Task prompt
Set down exactly the lines below between the line holding "9-sinf O'zbekiston tarixi" and the line holding "Гаджеты (31, 2305)", inclusive; no other line belongs in the answer.

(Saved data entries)
------

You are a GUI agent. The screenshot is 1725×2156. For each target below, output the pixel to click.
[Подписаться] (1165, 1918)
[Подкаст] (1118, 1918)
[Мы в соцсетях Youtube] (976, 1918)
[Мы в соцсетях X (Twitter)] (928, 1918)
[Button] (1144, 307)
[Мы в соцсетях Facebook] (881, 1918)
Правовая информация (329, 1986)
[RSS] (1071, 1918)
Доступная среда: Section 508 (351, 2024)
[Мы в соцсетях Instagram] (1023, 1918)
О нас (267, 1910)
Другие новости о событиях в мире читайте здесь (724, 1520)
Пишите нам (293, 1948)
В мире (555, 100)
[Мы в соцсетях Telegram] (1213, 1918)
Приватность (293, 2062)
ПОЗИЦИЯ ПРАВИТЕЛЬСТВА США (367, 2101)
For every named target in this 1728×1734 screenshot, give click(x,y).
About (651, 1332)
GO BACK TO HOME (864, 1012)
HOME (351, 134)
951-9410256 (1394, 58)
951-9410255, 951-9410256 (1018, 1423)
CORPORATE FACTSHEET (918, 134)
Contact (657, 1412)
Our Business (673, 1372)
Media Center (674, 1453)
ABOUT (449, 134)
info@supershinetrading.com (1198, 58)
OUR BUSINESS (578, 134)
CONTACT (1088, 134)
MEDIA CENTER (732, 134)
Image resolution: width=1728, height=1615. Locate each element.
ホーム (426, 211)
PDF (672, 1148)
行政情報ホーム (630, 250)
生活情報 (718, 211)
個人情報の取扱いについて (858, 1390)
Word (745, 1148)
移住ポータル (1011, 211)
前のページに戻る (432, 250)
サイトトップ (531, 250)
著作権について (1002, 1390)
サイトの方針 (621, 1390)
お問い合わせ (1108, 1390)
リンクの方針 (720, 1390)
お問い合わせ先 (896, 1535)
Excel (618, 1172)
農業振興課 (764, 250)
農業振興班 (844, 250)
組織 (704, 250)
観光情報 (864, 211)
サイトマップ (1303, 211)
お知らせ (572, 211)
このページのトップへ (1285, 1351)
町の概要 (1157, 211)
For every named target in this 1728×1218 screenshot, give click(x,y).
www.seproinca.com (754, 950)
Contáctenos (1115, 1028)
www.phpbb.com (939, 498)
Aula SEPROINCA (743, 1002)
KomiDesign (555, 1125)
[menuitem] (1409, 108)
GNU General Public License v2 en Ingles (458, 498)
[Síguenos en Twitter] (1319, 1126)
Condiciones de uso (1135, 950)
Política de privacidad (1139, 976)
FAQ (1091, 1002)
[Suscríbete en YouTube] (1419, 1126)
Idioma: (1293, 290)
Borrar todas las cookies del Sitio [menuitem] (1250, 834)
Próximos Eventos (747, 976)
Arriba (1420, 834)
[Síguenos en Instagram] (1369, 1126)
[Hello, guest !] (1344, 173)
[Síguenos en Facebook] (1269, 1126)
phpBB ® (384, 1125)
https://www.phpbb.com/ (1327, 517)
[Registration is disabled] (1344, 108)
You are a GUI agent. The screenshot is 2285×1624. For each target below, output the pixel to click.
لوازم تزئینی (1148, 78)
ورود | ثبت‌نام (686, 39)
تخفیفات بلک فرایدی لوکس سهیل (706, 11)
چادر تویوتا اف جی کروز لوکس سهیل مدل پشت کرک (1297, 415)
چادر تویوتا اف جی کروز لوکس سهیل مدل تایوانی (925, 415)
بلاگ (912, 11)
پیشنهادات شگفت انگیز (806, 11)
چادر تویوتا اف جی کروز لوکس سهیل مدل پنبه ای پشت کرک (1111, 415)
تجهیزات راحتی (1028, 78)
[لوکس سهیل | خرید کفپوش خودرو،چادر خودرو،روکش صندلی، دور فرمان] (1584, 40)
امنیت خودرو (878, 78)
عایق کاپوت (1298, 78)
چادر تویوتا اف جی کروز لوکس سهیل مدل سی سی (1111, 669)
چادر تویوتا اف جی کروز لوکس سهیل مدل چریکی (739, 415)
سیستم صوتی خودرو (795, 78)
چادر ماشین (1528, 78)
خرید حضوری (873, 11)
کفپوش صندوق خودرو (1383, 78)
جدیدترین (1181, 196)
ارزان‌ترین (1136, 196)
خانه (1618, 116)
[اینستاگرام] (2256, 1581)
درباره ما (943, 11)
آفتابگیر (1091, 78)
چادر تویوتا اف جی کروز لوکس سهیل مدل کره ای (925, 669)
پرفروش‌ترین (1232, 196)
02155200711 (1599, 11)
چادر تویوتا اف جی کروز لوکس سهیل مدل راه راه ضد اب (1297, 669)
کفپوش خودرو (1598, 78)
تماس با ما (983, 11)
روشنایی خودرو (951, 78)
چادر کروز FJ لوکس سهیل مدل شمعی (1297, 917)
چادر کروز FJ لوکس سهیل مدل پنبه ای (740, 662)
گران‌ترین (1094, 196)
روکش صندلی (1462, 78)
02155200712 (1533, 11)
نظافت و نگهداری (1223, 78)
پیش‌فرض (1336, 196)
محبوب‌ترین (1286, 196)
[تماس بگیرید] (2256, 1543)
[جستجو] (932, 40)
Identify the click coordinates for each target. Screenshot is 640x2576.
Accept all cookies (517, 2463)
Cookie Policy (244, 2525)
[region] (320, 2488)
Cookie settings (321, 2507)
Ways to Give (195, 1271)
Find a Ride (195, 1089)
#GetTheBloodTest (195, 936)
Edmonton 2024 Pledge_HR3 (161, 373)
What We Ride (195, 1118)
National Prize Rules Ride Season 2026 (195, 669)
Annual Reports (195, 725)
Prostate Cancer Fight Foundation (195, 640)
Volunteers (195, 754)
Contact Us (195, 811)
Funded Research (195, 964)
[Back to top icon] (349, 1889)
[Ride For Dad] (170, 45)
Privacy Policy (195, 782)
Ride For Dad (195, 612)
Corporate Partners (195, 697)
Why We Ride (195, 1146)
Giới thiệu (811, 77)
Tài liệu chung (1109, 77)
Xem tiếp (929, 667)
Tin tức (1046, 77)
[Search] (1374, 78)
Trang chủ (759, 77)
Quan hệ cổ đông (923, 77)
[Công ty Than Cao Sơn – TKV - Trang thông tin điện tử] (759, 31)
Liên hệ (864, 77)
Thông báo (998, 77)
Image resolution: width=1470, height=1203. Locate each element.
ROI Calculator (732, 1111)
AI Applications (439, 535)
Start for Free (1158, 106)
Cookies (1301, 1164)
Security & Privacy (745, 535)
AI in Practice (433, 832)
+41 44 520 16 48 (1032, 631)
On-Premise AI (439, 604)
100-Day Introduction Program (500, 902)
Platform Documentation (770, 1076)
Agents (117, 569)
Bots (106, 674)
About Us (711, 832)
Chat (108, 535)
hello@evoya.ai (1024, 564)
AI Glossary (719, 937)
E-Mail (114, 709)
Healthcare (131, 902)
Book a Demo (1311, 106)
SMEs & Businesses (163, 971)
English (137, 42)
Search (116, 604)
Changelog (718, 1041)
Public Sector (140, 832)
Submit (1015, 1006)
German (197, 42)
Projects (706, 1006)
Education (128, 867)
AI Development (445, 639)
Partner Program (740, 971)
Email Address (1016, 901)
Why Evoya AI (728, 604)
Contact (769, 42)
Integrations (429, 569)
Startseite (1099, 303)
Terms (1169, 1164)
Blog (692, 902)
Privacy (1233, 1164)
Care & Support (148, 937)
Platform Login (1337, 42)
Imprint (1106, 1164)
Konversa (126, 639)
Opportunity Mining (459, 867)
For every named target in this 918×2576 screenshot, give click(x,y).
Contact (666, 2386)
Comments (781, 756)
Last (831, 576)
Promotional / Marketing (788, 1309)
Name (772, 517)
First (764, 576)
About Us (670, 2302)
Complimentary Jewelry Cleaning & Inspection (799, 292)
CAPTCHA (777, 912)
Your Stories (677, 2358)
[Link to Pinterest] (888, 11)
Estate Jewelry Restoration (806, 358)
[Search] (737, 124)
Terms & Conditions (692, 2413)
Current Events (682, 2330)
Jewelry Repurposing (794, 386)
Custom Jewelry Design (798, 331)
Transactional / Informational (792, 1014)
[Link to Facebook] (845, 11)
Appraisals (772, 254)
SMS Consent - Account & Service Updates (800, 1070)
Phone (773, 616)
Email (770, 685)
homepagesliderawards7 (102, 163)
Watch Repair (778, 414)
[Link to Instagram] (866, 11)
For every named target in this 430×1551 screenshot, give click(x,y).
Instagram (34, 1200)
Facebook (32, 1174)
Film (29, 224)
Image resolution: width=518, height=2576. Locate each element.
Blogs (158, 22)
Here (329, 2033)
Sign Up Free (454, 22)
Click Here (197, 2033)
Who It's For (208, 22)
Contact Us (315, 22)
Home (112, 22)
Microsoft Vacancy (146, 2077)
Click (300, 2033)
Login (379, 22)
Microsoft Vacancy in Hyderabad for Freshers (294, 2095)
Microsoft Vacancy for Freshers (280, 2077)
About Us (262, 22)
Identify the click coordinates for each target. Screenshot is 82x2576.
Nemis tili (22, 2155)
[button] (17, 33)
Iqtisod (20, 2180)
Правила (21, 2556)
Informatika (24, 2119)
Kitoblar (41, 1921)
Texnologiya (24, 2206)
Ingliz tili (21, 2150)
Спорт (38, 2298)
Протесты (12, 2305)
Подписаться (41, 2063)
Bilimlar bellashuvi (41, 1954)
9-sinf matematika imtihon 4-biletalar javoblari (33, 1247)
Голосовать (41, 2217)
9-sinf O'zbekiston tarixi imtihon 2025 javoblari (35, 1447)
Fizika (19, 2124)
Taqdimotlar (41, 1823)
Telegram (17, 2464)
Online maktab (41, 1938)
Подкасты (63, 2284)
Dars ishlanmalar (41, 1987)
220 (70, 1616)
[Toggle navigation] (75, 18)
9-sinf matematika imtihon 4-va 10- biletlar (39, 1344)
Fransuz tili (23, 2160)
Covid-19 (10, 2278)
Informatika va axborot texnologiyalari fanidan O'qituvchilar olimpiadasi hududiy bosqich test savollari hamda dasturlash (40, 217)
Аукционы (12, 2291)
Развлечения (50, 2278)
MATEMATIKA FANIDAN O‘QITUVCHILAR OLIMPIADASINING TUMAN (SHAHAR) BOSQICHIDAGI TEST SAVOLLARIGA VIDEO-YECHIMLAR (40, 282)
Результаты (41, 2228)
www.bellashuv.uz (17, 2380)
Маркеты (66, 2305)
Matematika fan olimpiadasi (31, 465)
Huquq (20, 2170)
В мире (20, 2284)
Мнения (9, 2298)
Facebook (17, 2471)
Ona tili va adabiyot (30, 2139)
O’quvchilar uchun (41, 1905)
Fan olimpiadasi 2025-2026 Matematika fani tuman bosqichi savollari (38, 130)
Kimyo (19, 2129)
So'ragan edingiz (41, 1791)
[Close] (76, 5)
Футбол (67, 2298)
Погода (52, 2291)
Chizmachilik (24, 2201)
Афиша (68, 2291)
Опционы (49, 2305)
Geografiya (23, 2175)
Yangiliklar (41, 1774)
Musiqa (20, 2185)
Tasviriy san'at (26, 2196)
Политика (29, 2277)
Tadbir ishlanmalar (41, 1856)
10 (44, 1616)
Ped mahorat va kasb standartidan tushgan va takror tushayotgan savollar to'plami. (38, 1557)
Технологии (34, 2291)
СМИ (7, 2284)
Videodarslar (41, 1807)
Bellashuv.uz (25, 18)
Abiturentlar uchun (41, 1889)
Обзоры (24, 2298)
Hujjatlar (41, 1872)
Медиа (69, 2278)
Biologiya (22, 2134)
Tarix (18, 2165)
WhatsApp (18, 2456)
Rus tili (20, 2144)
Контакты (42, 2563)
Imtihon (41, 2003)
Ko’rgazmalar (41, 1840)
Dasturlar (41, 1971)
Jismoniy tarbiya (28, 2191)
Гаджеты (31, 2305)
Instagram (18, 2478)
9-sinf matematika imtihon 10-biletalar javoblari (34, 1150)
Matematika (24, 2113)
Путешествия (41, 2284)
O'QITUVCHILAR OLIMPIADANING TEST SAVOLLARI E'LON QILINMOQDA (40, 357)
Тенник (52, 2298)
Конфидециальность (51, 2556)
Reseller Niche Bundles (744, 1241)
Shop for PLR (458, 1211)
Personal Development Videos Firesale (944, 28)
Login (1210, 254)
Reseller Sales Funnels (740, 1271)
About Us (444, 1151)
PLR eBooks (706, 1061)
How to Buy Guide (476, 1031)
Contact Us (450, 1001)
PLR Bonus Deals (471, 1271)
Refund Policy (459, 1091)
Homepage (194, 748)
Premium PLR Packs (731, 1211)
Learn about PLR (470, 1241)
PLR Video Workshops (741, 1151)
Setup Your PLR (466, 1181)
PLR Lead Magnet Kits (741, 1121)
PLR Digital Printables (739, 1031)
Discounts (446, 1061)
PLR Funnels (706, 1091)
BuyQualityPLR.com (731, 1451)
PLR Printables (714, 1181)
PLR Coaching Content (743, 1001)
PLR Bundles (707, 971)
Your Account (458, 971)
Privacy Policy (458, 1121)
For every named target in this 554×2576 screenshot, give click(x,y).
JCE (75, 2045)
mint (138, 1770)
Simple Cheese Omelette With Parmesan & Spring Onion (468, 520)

------

Output below
9-sinf O'zbekiston tarixi imtihon 2025 javoblari (35, 1447)
Fizika (19, 2124)
Taqdimotlar (41, 1823)
Telegram (17, 2464)
Online maktab (41, 1938)
Подкасты (63, 2284)
Dars ishlanmalar (41, 1987)
220 (70, 1616)
[Toggle navigation] (75, 18)
9-sinf matematika imtihon 4-va 10- biletlar (39, 1344)
Fransuz tili (23, 2160)
Covid-19 (10, 2278)
Informatika va axborot texnologiyalari fanidan O'qituvchilar olimpiadasi hududiy bosqich test savollari hamda dasturlash (40, 217)
Аукционы (12, 2291)
Развлечения (50, 2278)
MATEMATIKA FANIDAN O‘QITUVCHILAR OLIMPIADASINING TUMAN (SHAHAR) BOSQICHIDAGI TEST SAVOLLARIGA VIDEO-YECHIMLAR (40, 282)
Результаты (41, 2228)
www.bellashuv.uz (17, 2380)
Маркеты (66, 2305)
Matematika fan olimpiadasi (31, 465)
Huquq (20, 2170)
В мире (20, 2284)
Мнения (9, 2298)
Facebook (17, 2471)
Ona tili va adabiyot (30, 2139)
O’quvchilar uchun (41, 1905)
Fan olimpiadasi 2025-2026 Matematika fani tuman bosqichi savollari (38, 130)
Kimyo (19, 2129)
So'ragan edingiz (41, 1791)
[Close] (76, 5)
Футбол (67, 2298)
Погода (52, 2291)
Chizmachilik (24, 2201)
Афиша (68, 2291)
Опционы (49, 2305)
Geografiya (23, 2175)
Yangiliklar (41, 1774)
Musiqa (20, 2185)
Tasviriy san'at (26, 2196)
Политика (29, 2277)
Tadbir ishlanmalar (41, 1856)
10 (44, 1616)
Ped mahorat va kasb standartidan tushgan va takror tushayotgan savollar to'plami. (38, 1557)
Технологии (34, 2291)
СМИ (7, 2284)
Videodarslar (41, 1807)
Bellashuv.uz (25, 18)
Abiturentlar uchun (41, 1889)
Обзоры (24, 2298)
Hujjatlar (41, 1872)
Медиа (69, 2278)
Biologiya (22, 2134)
Tarix (18, 2165)
WhatsApp (18, 2456)
Rus tili (20, 2144)
Контакты (42, 2563)
Imtihon (41, 2003)
Ko’rgazmalar (41, 1840)
Dasturlar (41, 1971)
Jismoniy tarbiya (28, 2191)
Гаджеты (31, 2305)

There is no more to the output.